Eu vi tanta coisa, meninos, eu vi a inflação comer salários dos mais
pobres a 2% ao dia.
Eu vi o massacre de miseráveis pela fome, ou melhor, eu não vi os milhões
de mortos pela correção monetária, não vi porque eles morriam
silenciosamente, longe da burguesia e da mídia.
Mas vi os bancos ganhando bilhões no over e no spread , dólares no colchão,
a sensação de perda diária de valor da vida.
Eu vi a decepção com a democracia, pois tudo tinha piorado, eu vi de
repente o Collor vindo de longe, fazendo um cooper em direção a nosso
destino, bonito, jovem, fascinando os otários da nação, que entraram
numa
onda política "aveadada", dizendo:
"Ele é macho, bonito e vai nos salvar...".
Eu vi o Collor tascar a grana do país todo e depois a nação passar dois
anos "de quatro", olhando pelo buraco da fechadura da Casa da
Dinda, para saber o que nos esperava.
Eu vi Rosane Collor chorando porque o presidente tirara a aliança.

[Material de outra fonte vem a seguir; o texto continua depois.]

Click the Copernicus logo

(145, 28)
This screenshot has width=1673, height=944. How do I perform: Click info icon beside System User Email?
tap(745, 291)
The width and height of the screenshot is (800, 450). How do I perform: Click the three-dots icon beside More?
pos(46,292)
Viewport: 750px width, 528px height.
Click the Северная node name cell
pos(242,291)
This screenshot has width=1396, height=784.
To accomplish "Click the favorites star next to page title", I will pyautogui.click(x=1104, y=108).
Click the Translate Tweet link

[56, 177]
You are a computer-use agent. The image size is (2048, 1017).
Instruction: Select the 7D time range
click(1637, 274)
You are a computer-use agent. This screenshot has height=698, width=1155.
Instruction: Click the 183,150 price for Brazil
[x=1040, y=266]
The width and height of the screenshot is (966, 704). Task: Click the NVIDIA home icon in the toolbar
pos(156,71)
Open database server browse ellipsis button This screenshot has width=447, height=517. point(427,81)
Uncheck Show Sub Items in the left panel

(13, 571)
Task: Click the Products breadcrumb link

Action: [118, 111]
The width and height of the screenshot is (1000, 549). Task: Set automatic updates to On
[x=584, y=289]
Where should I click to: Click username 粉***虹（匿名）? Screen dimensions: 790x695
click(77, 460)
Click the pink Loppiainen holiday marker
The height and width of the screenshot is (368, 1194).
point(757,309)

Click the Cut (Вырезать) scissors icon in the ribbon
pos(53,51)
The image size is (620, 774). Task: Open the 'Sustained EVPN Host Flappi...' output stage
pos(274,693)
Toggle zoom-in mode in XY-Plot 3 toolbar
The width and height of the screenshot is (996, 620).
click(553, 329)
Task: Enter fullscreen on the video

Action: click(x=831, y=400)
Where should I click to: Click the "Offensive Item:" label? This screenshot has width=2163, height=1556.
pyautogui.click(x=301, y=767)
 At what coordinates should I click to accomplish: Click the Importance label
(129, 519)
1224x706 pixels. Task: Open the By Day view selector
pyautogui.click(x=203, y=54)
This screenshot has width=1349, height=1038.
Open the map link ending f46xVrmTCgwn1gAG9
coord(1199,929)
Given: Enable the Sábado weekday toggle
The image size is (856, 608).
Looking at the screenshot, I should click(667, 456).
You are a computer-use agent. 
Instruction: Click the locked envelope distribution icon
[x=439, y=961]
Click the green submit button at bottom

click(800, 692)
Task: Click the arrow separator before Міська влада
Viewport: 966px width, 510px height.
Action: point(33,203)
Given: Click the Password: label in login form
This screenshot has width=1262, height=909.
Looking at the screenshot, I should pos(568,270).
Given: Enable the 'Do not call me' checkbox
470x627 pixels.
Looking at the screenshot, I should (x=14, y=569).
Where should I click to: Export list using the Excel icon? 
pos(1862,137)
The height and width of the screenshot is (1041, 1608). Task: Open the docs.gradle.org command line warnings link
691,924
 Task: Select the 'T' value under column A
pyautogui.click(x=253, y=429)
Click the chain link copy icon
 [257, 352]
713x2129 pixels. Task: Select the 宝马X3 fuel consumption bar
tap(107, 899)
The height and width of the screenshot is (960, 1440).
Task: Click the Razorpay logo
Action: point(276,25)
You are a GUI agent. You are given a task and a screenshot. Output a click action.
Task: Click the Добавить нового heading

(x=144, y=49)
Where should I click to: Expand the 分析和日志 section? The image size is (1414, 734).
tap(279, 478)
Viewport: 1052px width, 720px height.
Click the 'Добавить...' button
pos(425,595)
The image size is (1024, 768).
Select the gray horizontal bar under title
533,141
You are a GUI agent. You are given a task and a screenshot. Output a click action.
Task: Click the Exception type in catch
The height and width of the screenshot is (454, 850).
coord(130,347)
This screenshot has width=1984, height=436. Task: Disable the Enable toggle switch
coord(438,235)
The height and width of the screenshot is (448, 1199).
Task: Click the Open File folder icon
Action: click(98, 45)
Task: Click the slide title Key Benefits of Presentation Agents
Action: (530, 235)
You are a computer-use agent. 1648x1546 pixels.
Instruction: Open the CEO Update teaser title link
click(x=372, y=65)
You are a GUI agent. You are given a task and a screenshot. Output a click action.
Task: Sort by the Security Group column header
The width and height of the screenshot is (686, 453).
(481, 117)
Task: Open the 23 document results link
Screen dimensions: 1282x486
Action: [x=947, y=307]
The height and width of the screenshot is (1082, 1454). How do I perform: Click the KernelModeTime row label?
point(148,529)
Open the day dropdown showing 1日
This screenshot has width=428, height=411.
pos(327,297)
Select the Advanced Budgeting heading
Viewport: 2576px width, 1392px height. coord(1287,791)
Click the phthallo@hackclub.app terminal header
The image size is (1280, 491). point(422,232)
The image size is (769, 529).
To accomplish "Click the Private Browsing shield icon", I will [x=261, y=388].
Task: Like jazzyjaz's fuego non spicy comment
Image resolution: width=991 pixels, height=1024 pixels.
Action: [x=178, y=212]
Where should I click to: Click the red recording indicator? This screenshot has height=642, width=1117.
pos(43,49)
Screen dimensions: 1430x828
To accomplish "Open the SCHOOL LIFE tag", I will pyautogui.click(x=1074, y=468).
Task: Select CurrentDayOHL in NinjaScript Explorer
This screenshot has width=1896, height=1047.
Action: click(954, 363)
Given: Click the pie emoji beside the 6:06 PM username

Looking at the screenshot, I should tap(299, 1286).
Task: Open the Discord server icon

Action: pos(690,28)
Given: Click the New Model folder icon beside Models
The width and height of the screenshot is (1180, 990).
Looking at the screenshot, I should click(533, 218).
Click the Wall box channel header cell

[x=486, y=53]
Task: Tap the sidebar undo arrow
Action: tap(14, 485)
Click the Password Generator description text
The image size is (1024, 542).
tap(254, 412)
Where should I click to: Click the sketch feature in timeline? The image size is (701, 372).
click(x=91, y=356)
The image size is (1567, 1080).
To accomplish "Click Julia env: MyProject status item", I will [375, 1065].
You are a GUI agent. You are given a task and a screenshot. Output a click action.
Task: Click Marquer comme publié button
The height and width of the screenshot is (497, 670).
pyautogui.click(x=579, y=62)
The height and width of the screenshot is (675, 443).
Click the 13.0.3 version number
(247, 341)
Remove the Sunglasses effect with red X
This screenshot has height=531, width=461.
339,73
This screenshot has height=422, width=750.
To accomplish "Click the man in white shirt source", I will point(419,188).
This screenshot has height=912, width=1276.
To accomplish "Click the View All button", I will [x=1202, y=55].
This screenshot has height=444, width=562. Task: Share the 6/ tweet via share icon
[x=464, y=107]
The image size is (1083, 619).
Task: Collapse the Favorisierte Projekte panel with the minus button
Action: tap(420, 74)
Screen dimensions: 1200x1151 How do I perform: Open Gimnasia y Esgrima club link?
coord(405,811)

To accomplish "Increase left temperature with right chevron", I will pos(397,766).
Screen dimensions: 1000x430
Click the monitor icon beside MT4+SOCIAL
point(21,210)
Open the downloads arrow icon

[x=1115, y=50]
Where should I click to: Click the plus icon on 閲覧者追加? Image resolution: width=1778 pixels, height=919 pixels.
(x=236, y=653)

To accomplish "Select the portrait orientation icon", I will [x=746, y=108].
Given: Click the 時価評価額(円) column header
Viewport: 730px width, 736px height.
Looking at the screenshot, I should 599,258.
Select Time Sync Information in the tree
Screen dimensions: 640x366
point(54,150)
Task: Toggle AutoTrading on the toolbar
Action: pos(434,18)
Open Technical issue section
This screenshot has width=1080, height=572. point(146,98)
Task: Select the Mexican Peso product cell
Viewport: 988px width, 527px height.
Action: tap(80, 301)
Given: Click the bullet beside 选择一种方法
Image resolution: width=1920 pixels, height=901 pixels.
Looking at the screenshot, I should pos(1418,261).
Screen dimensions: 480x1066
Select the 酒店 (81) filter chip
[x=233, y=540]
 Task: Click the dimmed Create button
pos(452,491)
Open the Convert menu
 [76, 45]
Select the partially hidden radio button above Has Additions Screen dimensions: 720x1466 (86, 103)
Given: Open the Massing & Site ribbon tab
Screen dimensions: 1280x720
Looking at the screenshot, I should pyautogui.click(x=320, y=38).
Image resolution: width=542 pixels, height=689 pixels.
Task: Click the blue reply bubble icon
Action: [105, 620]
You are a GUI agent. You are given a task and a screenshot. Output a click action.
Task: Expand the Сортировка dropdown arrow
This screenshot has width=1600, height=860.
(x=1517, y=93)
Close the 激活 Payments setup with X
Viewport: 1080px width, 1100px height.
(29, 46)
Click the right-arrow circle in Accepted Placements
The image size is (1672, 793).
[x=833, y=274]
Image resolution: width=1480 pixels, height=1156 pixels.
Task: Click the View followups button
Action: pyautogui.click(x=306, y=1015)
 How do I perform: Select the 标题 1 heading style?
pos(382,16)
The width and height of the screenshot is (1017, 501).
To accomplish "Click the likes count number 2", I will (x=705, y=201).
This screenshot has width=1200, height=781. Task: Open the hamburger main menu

Eu vi a barriga de Joãozinho Malta, irmão da primeira-dama, dando tiros
nas pessoas, eu vi a piscina azul no meio da caatinga, eu vi depois a
sinistra careca de PC juntando o bilhão do butim.
Eu vi Zélia dançando o bolero com Cabral em cima de nossa cara, eu vi a
guerra dos irmãos Collor, Fernando contra Pedro e, depois, como numa saga
grega, eu vi o câncer corroendo-lhe a cabeça.
Eu vi o impeachment , eu vi tanta coisa, meninos, e depois eu vi, por
acaso, por mero acaso, por uma paixão de Itamar, eu vi o FHC chegar ao
poder, com a única tentativa de racionalidade política de nossa história
num antro de fisiológicos e ignorantes.
E, aí, eu vi a maior campanha de oposição de nossa época, implacável,
sabotadora, eu vi a inveja repulsiva da Academia contra ele, eu vi a
traição de seus aliados, todos unidos contra as reformas, uns agarrados
na corrupção e outros na sobrevida de suas doenças ideológicas
infantis.
E agora eu vejo o estranho desejo de regresso ao mundo do atraso, do erro
e das velhas utopias. Vejo a direita se organizando para cooptar a
oposição, comendo-a, vejo um exército de oligarcas se preparando para a
vingança, vejo ACM, Barbalhos e Sarneys prontos para tomar o Congresso de
assalto, para impedir qualquer mudança e voltar aos bons tempos da zona
geral.
Meninos, vocês viram também, mas acho que esqueceram.